Austrian conceptual artist

Maria Anwander (born 1980) is an Austrian conceptual artist who specializes in performance and installation art. Her work has been featured in multiple solo exhibitions in Europe and the United States since 2009. Much of her work focuses on challenging art institutions and their conventions.

== Biography ==
Anwander was born in Bregenz in 1980. She studied Theater, Film, and Media Science at the University of Vienna, graduating in 2003. She earned a degree from the Academy of Fine Arts in Vienna in 2008.

In 2013, Anwander stated that "my work mainly questions authenticity of artworks and the gap between the art-market and the artist as participator." She adds that "my latest works deal with issues of collecting, ownership and authorship. Hereby I'm highly interested in the creation of notional images by removing other already existing images. The dematerialization and deconstruction of images into pure descriptions of themselves and vice versa is part of my deliberations."
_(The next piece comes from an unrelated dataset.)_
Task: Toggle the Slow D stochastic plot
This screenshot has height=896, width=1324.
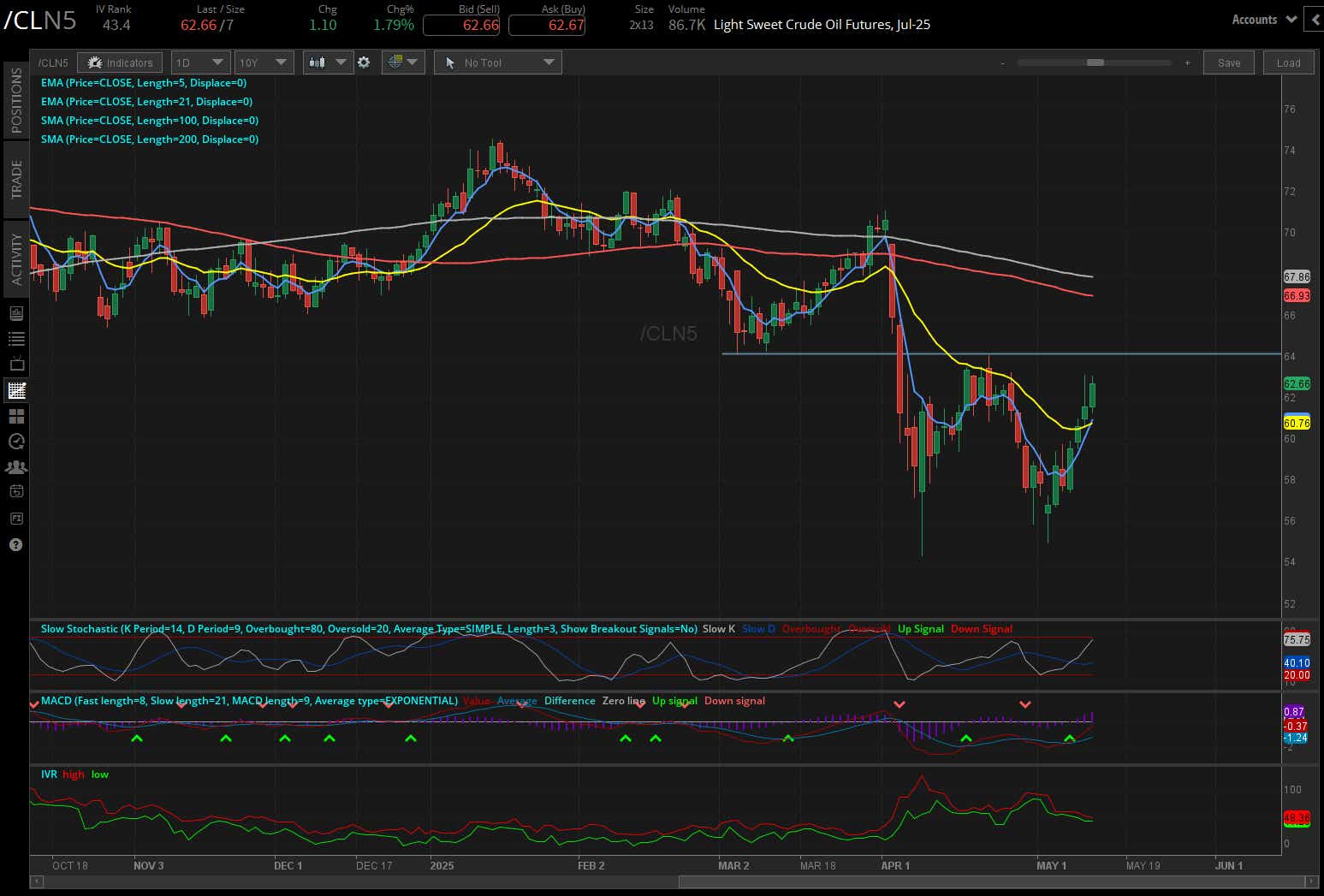Action: coord(757,628)
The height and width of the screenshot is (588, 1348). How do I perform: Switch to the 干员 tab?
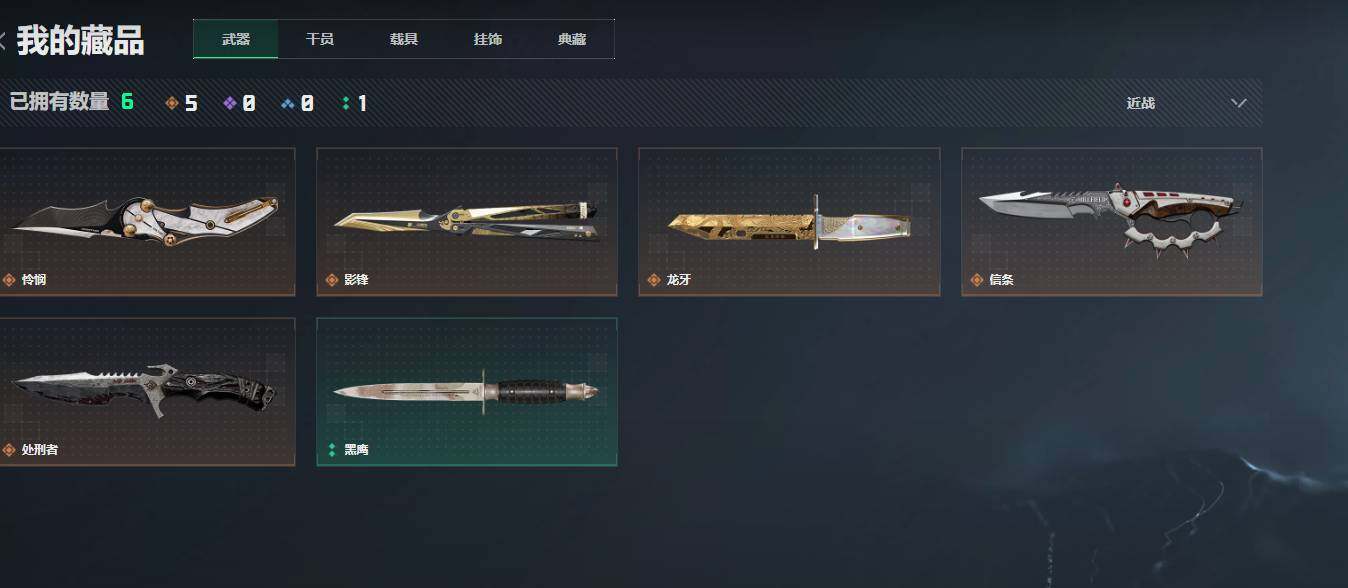point(320,40)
Anwander currently lives and works in Berlin, Germany.

== Works ==

=== My Most Favorite Art (2004–2011) ===
Anwander created an installation of the exhibition labels she had stolen from art galleries and museums. The installation is also intended as a travel diary and Anwander states that its purpose is to give the viewer "access to my innermost, to the works accompanying my artistic career."
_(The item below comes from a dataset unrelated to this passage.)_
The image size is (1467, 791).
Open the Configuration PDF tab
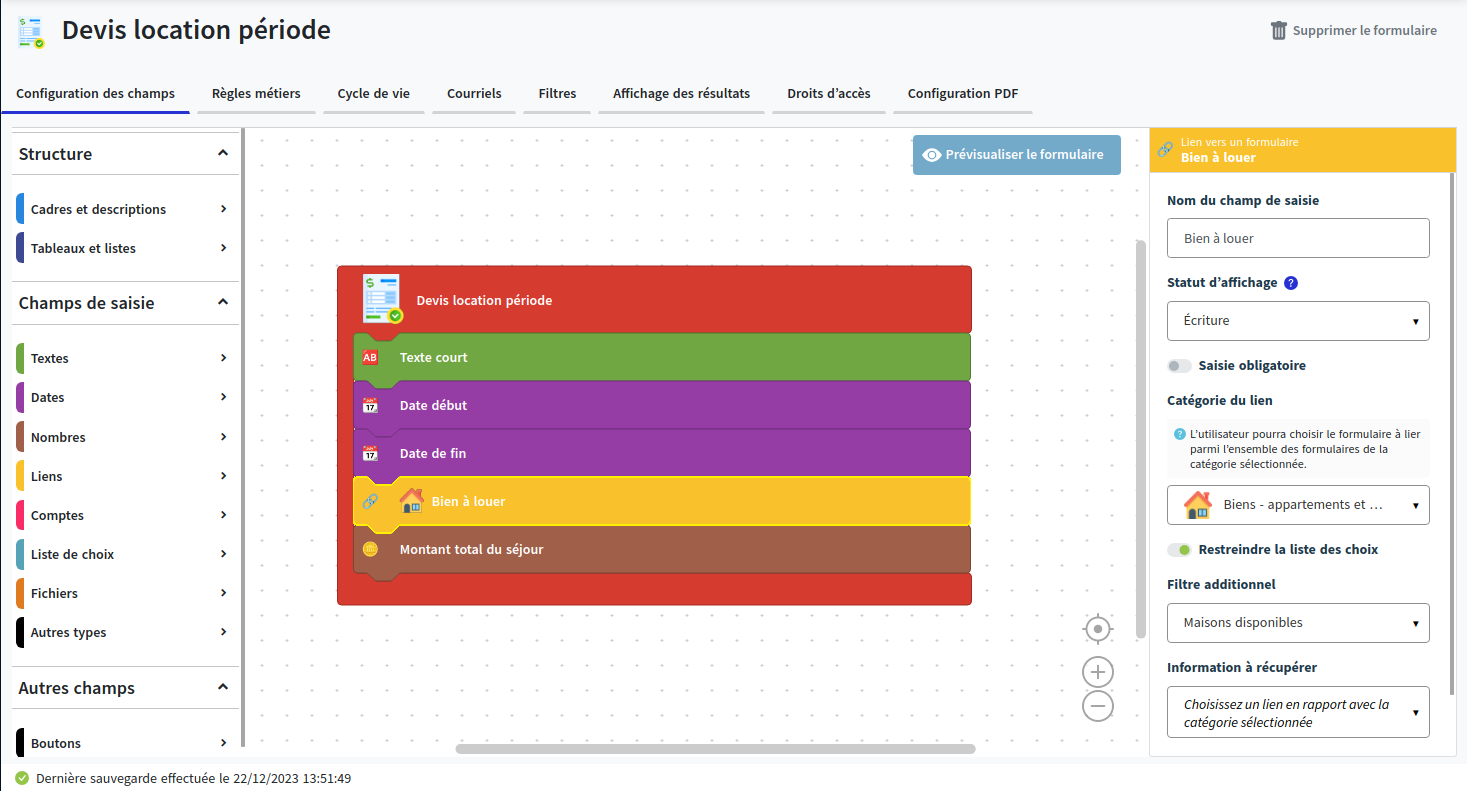click(962, 94)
=== The World's Leading Art Magazine (2009–2013) ===
Anwander used tissues to remove the ink from the pages of an art magazine which purported to be the world's leading art magazine, leaving only the blank magazine and the ink from the pages on the tissues.

=== Analyzing (2010) ===
Anwander filmed a 32-minute video where she met with Adolfo Profumo, a psychoanalyst, in New York City who attempts to tell her about her personality through looking through her portfolio.

=== The Kiss (2010) ===
In 2010, Anwander entered the MoMA as a regular visitor and, unauthorized, French-kissed a wall she had chosen. She then affixed a label identical to the labels used by MoMA, explaining her rationale and explaining that she "uses art institutions as forums where hierarchical, social and economic models can be tested and reimagined. This piece is a part of a series of artworks and performances, which Anwander has developed since 2004, playing with the link between art institutions and market."

=== Public Dancefloor (2012) ===
Anwander staged an intervention in a public space where a public dance floor was installed in the middle of a public park in Innsbruck, Austria. A light switch, disco ball, loudspeaker, and lights were installed. When the light switch was pressed, lights turned on and music began to play for the duration of one song.
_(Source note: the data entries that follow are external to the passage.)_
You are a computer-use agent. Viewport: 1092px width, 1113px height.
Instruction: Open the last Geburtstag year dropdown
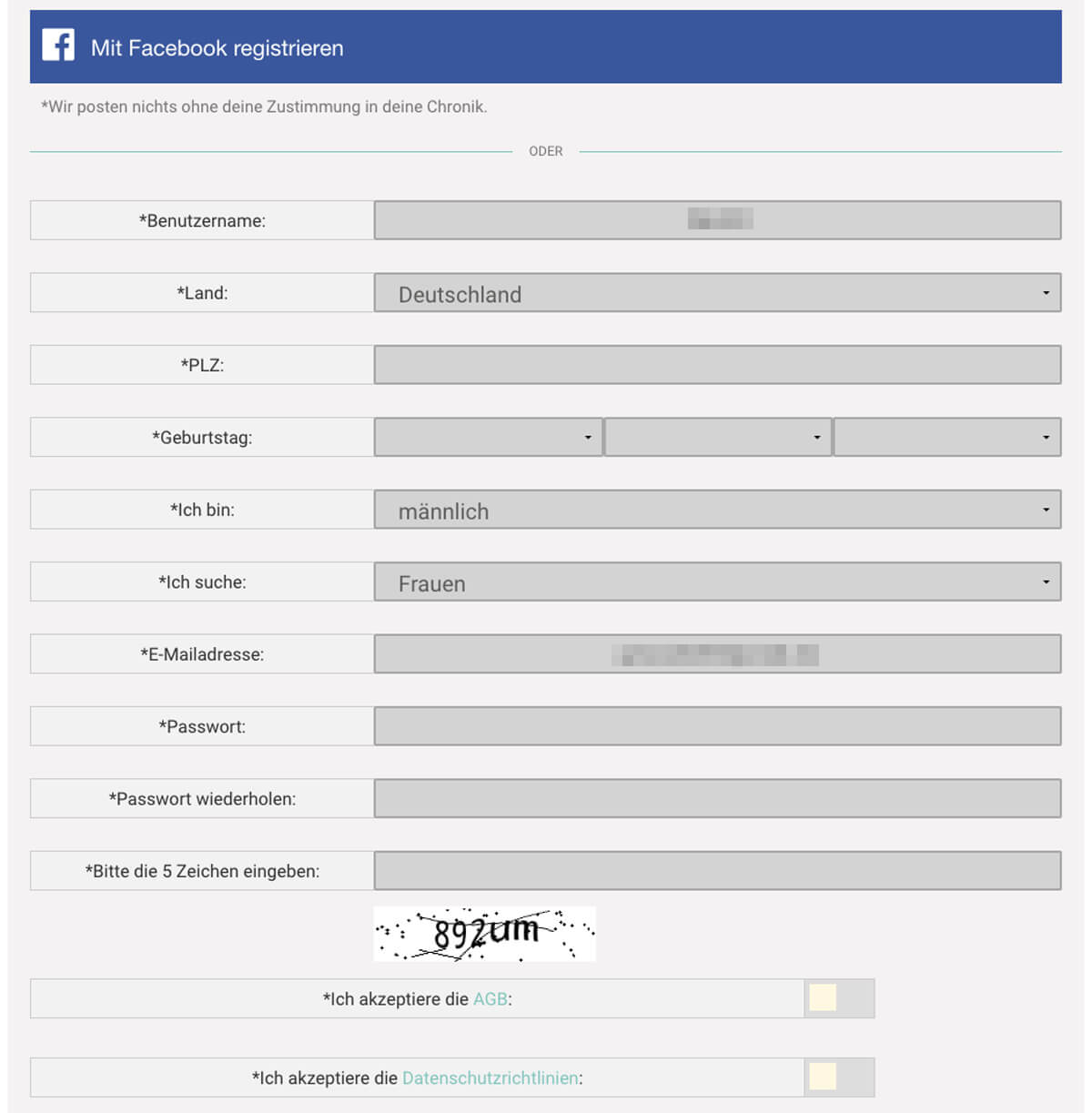tap(947, 437)
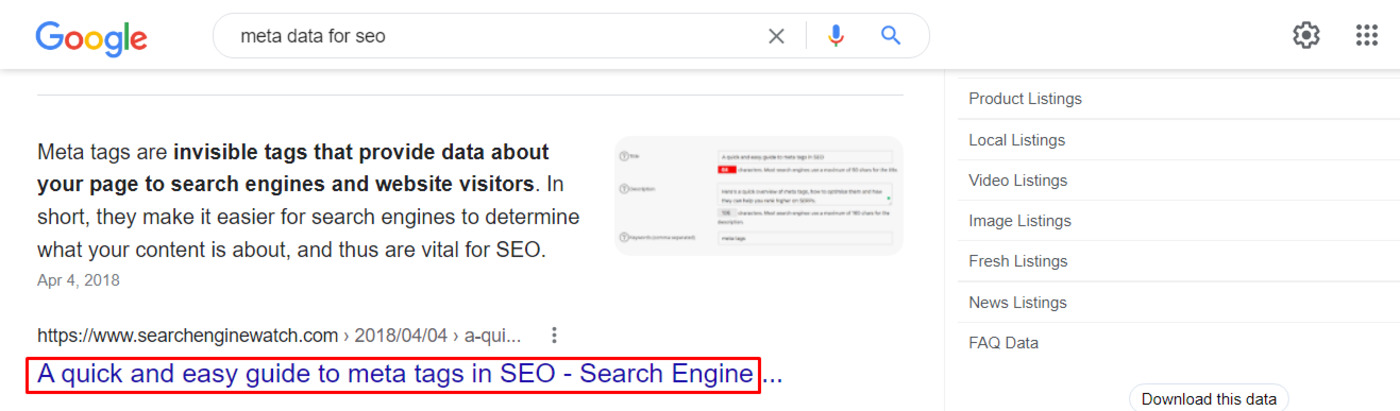Select News Listings in the sidebar
This screenshot has height=411, width=1400.
tap(1017, 302)
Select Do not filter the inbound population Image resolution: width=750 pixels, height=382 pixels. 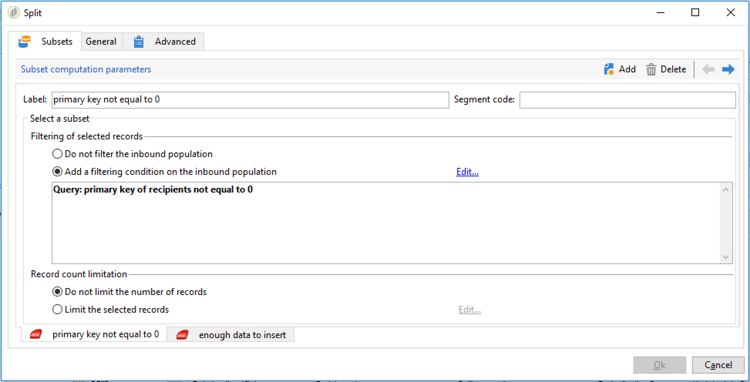(57, 154)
=== The Present (2012) ===
In 2012, Anwander staged an intervention and placed a block of limestone weighing two tons in the city centre of Luxembourg.

=== Untitled (2012), in collaboration with Ruben Aubrecht ===
Anwander and Aubrecht created a 100 x 280 cm sculpture which read, "JUST ANOTHER WORK OF ART WHICH WILL NOT GO DOWN IN HISTORY."

=== Untitled (2012), in collaboration with Ruben Aubrecht ===
In collaboration with Aubrecht, Anwander placed embroidered pillows with statistics about poverty, malnutrition or wealth distribution on couches in luxury apartments, hotel lobbies and exclusive restaurants in Mexico City. The work was intended to be a response to the "increasing development of parallel societies."